Roy Hummel ist 43 Jahre alt, Sozialarbeiter und seit neun Jahren Leiter des Göppinger Rupert-Mayer-Hauses. Aus dem Haus für Kinder ist in den vergangenen Jahren ein stattliches Unternehmen mit 60 Mitarbeitenden an sechs Standorten gewachsen. Umfassende Kinder-, Jugend- und Familienhilfe wird hier über den Kreis hinaus angeboten. So auch die Mutter-Kind-Wohngruppe in der Hohenstaufenstraße in Göppingen.
Sechs Schwangere und junge Mütter oder Väter ab 14 Jahren finden hier Unterkunft, Unterstützung und Begleitung. Sie lernen für sich selbst zu sorgen. Erst dann sind sie in der Lage, ihrem Kind eine liebevoll pflegende Erziehung angedeihen zu lassen. "Oft kennen die jungen Frauen selbst kein existenziell abgesichertes Familienleben", gibt Roy Hummel zu bedenken. "Erst wenn sie sich sicher fühlen - und das bedeutet auch materiell sicher - können sie sich für die Bedürfnisse ihres Kindes öffnen." Wie bei Silvie, deren Name von der Redaktion geändert wurde. Silvie wuchs mit ihren beiden Geschwistern da auf, wo das Geld nie gereicht hat, wo nie Raum und Möglichkeit war, einfach Kind zu sein. So viele Wünsche blieben unerfüllt, so viel Scham hat sich eingebrannt, weil sie kein Vesper mit in die Schule bekam, weil Freunde oft mit Nahrungsmitteln aushelfen mussten. Eines Tages landete die Familie in einer Obdachlosenunterkunft. Silvie litt jämmerlich darunter "wie ein Penner" zu leben. Keinerlei Intimsphäre, kein Platz für ihre Bedürfnisse, während Altersgenossinnen zwischen den angesagtesten Friseuren, Reit- oder Musikschulen und den Fitness-Palästen pendelten. Auch als ihre Familie in eine Dreizimmerwohnung zog, raste die Spirale nach unten. Permanente Unzufriedenheit, Frustration, Aggression. Ihre Schwangerschaft machte die Not und das Unmögliche riesengroß.

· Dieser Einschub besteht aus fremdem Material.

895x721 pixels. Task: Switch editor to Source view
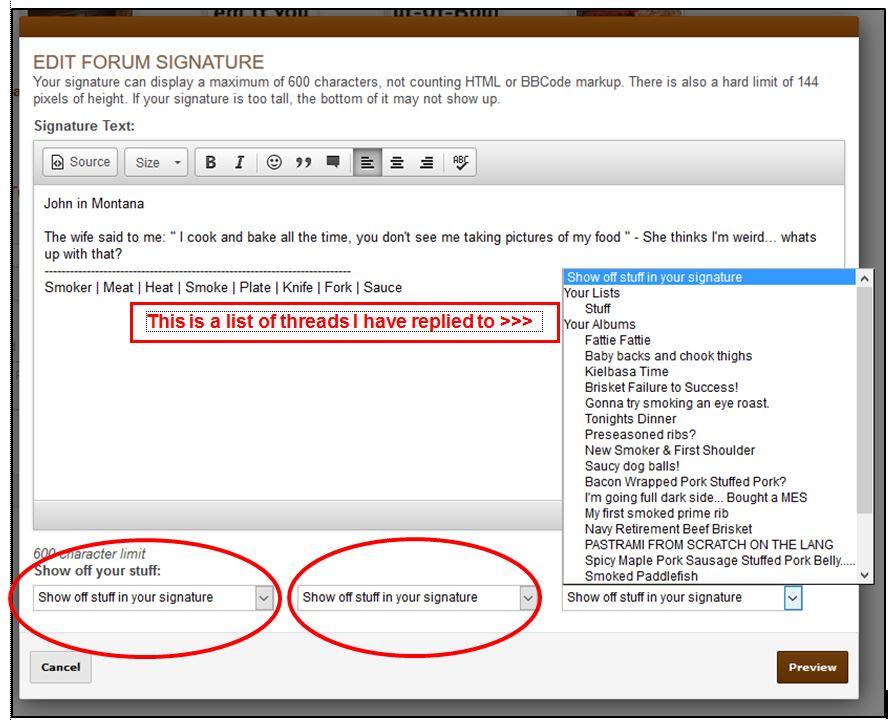[81, 163]
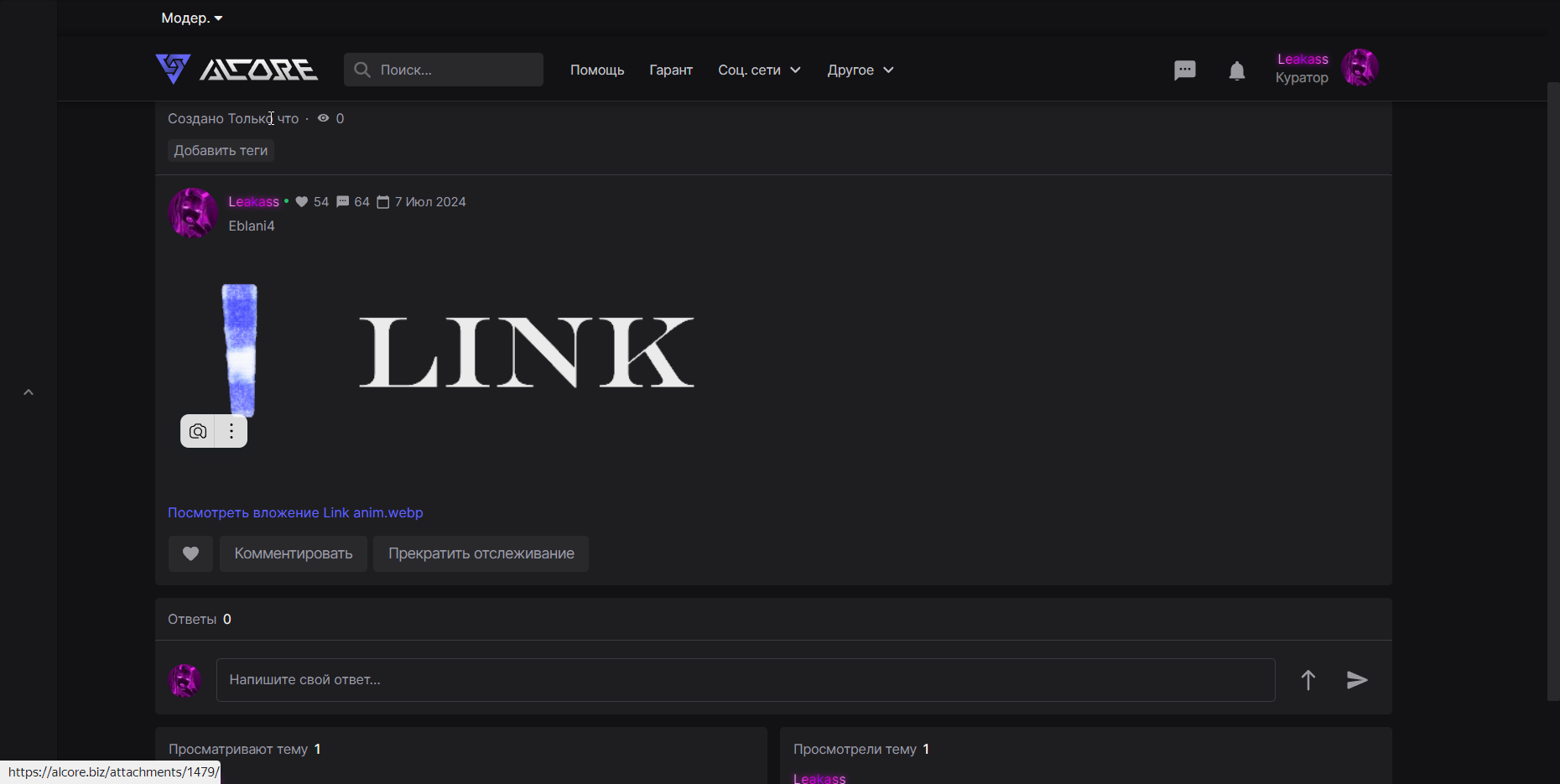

In der Mutter-Kind-Wohngruppe hatte Silvie zuerst schlimm Heimweh - aus der Enge in einen eigenen Raum, das verunsichert komplett. Jetzt lernt sie eigene Ziele zu entwickeln, auf ihre eigene Gesundheit zu achten, einen Haushalt zu führen, ihr Kind anzunehmen und es mit Zuneigung zu umsorgen. Erst in der Wohngruppe hat Silvie die Möglichkeit, sich wieder um ihren Hauptschulabschluss zu bemühen, weil da Leute sind, die zuverlässig auf ihr Kind achten, während sie lernt zu lernen. Und weil sie die Möglichkeit hat, jeden Tag ein warmes Essen zu bereiten, zu entdecken, was ihr und dem Kind gut tut. "Armut hat viele Dimensionen, eine bedingt die andere."

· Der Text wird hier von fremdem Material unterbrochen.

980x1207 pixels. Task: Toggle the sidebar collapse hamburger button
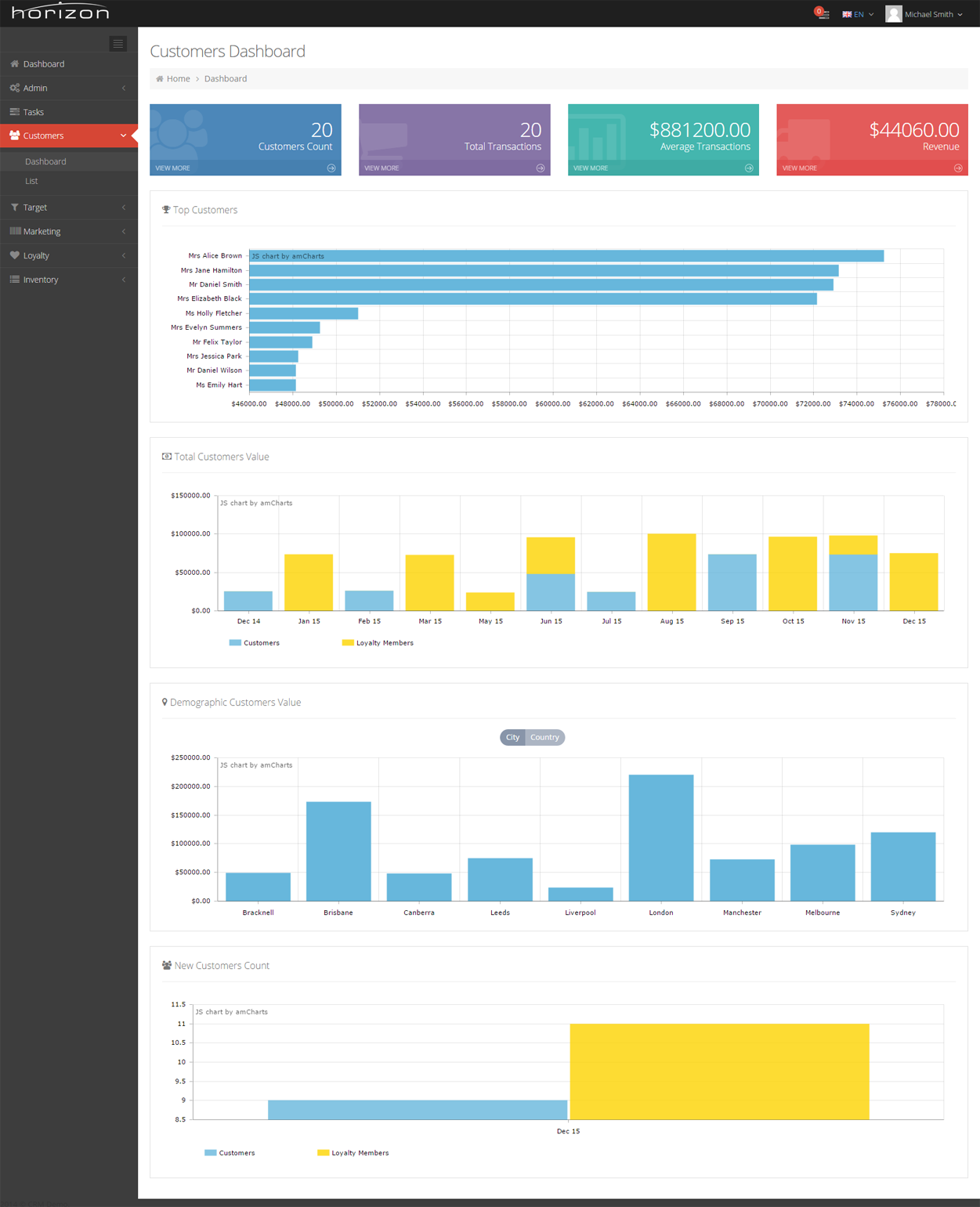click(x=118, y=43)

Bei allen Missständen nimmt Roy Hummel aber auch eine zunehmende Aufmerksamkeit wahr. "Bürger achten mehr aufeinander und reagieren. Das ist sehr wertvoll", betont er. Roy Hummel versucht gerade auch im Rupert-Mayer-Haus eine Atmosphäre gegenseitiger Achtung und Wertschätzung wirken zu lassen.